抄録
【背景】障害のある高齢者や虚弱(特定)高齢者の増加に伴い、介護サービスの充実のみならず介護予防の推進の必要性が叫ばれている。茨城県では、2004年度のモデル事業の成果を踏まえ、2005年4月より独自にシルバーリハビリ体操指導士(指導士)養成事業を開始し、介護予防の普及活動を展開していくこととした。ここでは主に、指導士に関する紹介と事業の中心として行われている指導士養成講習会に従事する理学療法士(PT)の活動について報告する。
【指導士養成講習会の概要】茨城県立健康プラザ(プラザ)では、指導士養成のための講習会を実施している。講習会は1名のリハビリテーション専門医と2名のPT等を中心とした体制で行われている。3級指導士の資格条件は、県内在住の概ね60歳以上の方で、プラザが主催する講習会を受講することとしている。2級指導士の資格条件は、3級指導士に認定され、かつ、ホームへルパー(3級以上)等の資格を有するか、体操指導の実務経験を有することが望ましいとしている。指導士の活動はボランティアとして、筋力や柔軟性向上を目的とした体操の実践と普及・指導および補佐である。指導対象は地域の虚弱(特定)高齢者等を考えている。指導士認定に必要な履修時間(期間)は3級では50時間(10日間)、2級では30時間(6日間)である。
【指導士養成の現状】2005年度は全7コースを予定している。2005年10月までに指導士3級が218名(4コース修了)、2級が42名(1コース修了)認定されている。養成目標は2015年までに、約10,000人の3級指導士、約1,000人の2級指導士、約100人の1級指導士の養成としている。今後は1級指導士養成を検討している。

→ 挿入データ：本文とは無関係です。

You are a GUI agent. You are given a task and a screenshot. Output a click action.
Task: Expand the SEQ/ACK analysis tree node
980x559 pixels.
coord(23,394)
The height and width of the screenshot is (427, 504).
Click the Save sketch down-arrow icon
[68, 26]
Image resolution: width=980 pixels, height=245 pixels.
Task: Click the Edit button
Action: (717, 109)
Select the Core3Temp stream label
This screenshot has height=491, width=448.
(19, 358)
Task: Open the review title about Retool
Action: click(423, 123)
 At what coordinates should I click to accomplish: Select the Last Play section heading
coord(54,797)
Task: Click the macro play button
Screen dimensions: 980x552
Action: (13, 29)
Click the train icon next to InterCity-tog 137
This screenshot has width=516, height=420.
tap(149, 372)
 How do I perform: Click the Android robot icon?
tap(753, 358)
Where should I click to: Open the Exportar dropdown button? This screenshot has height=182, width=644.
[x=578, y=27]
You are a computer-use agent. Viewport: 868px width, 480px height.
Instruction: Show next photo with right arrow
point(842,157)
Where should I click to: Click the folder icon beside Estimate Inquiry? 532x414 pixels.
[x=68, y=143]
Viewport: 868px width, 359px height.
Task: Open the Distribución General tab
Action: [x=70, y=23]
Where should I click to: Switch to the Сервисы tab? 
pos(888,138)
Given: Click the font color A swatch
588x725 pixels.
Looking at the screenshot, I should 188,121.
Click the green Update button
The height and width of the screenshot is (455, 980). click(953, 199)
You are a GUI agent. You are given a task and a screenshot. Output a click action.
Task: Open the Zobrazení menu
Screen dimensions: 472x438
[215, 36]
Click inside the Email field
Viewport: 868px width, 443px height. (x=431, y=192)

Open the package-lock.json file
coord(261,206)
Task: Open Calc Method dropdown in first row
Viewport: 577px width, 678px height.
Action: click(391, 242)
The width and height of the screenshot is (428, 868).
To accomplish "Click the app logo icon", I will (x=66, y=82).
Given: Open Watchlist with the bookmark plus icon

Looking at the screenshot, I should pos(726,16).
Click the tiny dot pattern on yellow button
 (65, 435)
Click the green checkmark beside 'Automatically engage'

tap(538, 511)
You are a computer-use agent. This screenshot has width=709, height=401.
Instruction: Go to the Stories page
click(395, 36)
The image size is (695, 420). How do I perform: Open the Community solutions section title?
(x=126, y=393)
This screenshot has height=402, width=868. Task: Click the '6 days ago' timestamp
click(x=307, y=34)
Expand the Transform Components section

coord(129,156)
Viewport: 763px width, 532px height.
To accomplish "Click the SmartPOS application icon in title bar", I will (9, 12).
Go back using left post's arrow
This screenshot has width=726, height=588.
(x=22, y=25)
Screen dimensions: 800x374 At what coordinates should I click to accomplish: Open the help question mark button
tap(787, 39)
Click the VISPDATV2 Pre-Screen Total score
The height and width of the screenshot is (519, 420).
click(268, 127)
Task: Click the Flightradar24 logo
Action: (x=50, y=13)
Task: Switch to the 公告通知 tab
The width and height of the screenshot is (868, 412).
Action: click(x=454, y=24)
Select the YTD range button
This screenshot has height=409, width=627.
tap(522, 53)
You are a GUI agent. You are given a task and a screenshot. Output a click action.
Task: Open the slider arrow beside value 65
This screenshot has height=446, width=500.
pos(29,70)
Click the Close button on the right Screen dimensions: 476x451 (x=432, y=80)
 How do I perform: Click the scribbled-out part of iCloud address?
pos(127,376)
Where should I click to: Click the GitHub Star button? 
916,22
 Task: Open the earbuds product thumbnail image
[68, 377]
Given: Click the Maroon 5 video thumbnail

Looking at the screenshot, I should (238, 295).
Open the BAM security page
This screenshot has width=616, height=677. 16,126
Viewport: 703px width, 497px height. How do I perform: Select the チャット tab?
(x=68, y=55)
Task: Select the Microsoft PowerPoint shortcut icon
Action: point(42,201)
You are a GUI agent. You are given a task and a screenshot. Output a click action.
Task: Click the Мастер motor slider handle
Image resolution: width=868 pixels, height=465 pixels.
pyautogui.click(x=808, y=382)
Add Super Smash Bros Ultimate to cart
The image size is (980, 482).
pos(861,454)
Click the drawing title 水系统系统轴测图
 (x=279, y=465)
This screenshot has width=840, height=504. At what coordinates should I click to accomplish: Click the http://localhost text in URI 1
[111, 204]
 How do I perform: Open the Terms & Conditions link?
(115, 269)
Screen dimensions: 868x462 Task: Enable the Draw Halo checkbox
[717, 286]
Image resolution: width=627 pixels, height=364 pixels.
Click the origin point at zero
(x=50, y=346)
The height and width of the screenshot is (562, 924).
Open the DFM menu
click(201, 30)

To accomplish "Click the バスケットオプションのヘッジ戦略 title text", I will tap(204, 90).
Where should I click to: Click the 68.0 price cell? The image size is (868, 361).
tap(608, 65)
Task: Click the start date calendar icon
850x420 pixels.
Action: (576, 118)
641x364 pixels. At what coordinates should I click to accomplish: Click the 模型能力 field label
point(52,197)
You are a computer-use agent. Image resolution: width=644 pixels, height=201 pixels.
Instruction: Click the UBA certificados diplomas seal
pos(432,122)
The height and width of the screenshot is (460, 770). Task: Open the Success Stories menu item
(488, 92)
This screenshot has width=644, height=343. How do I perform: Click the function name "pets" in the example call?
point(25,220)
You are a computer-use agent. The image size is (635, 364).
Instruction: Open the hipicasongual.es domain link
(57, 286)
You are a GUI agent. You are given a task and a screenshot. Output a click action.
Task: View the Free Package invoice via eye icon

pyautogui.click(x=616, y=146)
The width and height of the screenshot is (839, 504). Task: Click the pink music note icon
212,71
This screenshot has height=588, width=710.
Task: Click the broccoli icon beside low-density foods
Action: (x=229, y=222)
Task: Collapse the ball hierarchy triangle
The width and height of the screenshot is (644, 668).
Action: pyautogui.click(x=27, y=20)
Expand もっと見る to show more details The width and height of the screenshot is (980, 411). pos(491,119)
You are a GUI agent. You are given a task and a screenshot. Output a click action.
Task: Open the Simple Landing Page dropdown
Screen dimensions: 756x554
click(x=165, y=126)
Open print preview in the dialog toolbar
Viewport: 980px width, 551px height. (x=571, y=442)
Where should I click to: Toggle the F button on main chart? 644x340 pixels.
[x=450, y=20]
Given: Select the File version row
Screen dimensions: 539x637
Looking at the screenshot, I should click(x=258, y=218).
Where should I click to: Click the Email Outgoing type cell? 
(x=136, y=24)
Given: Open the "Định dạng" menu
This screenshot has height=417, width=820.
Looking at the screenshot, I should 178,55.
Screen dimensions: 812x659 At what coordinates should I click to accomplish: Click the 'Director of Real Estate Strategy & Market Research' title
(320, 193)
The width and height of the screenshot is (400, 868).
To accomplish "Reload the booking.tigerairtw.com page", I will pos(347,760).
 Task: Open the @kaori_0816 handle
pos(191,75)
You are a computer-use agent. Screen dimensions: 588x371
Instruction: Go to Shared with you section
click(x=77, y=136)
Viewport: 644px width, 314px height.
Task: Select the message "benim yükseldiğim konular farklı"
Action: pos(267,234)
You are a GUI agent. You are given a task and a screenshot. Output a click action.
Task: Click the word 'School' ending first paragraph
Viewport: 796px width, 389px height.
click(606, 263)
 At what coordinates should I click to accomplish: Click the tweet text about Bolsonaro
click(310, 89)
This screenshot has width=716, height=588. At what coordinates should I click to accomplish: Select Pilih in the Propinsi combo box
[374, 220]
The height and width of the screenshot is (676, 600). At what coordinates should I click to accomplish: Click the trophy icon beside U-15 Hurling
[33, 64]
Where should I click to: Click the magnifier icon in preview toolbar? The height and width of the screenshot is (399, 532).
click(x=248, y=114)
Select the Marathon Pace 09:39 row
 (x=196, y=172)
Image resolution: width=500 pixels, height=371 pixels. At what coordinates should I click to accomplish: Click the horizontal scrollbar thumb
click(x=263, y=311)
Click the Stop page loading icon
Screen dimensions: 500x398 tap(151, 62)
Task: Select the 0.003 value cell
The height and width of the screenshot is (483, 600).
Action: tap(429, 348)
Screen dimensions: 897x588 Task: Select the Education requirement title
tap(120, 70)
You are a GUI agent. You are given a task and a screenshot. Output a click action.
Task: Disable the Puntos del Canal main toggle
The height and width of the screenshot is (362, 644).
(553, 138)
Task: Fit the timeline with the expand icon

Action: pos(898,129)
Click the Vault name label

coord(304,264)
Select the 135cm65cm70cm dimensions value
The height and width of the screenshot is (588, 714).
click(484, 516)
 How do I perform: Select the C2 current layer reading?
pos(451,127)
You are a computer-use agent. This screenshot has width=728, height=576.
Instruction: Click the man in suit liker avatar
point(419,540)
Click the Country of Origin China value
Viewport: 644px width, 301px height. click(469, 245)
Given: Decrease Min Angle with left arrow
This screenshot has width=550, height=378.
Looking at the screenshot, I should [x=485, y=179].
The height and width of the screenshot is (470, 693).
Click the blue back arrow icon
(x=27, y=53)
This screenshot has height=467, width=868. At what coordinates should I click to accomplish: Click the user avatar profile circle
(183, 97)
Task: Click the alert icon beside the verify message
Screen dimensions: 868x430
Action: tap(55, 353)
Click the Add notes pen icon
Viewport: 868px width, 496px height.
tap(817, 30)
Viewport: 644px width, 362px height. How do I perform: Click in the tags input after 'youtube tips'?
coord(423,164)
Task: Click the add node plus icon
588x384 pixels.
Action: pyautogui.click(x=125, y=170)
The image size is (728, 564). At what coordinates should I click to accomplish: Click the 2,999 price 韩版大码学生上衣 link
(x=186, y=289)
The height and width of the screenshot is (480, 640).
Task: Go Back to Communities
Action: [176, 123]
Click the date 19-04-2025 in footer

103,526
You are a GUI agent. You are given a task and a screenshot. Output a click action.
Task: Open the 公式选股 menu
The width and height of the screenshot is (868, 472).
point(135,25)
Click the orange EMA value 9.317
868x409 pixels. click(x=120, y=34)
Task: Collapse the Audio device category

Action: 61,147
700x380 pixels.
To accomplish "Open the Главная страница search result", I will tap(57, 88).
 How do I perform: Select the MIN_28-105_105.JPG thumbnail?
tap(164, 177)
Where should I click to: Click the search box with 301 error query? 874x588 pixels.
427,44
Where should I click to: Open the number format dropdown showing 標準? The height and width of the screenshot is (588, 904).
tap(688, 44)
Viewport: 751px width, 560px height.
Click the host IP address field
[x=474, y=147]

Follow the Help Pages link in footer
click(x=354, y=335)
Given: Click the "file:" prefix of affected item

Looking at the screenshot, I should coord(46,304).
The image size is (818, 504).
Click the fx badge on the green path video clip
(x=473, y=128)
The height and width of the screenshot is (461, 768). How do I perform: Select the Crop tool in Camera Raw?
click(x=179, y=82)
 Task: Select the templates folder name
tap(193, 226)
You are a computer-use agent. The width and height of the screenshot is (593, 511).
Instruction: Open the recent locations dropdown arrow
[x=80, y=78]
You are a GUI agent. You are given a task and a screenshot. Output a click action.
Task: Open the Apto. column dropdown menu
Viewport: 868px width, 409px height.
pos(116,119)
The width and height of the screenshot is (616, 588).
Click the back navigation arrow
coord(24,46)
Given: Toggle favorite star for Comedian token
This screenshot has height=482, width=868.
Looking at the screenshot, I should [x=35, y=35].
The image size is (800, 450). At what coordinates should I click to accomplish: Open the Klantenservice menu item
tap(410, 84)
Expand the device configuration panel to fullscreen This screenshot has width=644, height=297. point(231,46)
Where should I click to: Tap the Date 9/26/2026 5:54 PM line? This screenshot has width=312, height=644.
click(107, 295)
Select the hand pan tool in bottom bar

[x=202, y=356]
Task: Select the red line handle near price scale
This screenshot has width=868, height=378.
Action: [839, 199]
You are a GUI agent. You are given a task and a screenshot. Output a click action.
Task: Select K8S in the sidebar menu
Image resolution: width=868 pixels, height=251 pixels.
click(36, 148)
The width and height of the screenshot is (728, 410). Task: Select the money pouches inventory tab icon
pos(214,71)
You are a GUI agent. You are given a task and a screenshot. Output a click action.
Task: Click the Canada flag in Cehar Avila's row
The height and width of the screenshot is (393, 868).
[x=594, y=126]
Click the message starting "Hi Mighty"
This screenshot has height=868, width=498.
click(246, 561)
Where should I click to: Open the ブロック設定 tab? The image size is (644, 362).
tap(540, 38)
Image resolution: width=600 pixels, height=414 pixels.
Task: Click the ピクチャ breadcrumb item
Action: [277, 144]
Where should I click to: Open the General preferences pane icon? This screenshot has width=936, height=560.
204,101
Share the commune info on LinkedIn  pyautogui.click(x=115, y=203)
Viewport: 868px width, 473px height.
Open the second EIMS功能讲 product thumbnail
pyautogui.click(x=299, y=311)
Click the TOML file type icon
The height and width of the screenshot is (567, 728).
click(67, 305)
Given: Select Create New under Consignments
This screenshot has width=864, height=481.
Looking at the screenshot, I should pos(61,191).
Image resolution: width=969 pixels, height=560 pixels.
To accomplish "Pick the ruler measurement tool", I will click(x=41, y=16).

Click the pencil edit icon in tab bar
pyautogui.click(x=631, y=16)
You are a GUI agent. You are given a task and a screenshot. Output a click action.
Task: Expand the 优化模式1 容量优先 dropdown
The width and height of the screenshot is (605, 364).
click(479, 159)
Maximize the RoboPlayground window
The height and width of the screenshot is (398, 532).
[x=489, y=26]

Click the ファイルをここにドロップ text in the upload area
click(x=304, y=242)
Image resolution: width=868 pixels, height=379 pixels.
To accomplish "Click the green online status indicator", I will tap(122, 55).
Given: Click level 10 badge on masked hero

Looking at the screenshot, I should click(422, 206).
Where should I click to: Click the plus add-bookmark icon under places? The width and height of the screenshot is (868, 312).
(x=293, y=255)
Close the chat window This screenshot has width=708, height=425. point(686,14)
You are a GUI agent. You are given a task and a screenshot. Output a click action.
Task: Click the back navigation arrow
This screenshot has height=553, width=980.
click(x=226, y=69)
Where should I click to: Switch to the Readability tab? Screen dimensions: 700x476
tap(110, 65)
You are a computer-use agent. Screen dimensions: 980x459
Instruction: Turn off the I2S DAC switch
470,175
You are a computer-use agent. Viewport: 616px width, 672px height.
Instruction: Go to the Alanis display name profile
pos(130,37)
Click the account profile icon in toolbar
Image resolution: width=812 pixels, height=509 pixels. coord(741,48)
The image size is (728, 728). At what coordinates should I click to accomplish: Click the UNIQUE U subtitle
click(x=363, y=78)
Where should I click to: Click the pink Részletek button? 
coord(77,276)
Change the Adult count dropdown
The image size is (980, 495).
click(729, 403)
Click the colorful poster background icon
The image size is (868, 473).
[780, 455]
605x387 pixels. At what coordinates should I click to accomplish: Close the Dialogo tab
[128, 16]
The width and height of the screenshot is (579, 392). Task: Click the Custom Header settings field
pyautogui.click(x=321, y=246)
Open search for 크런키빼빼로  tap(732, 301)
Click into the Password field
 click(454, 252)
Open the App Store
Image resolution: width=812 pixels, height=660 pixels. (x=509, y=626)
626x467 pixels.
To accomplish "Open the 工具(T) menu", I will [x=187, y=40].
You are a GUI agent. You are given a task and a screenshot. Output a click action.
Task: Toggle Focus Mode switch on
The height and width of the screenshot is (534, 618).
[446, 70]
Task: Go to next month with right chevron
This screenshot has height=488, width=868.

【PTの活動内容】PTが受講者に対する体操の実践活動(実技)指導(3級:20時間、2級:20時間)、解剖や関節運動に関する講義(3級:10時間)等を実施している。このほか体操の普及活動として施設外での講演、テレビへの出演や高齢者への体操方法を紹介するリーフレットの作成・配布等を行っている。
【今後の展望】指導士養成目標の達成にはスタッフ数の充実等、指導体制の強化・整備が不可欠である。養成後は、茨城県独自の地域ケアシステムや地域活動並びに地域リハビリテーションのネットワーク等と連携した指導士の活動場所の開拓等が必要である。今後は市町村や地域住民に対する普及啓発を積極的に行い、指導士の円滑な活用を進めていきたい。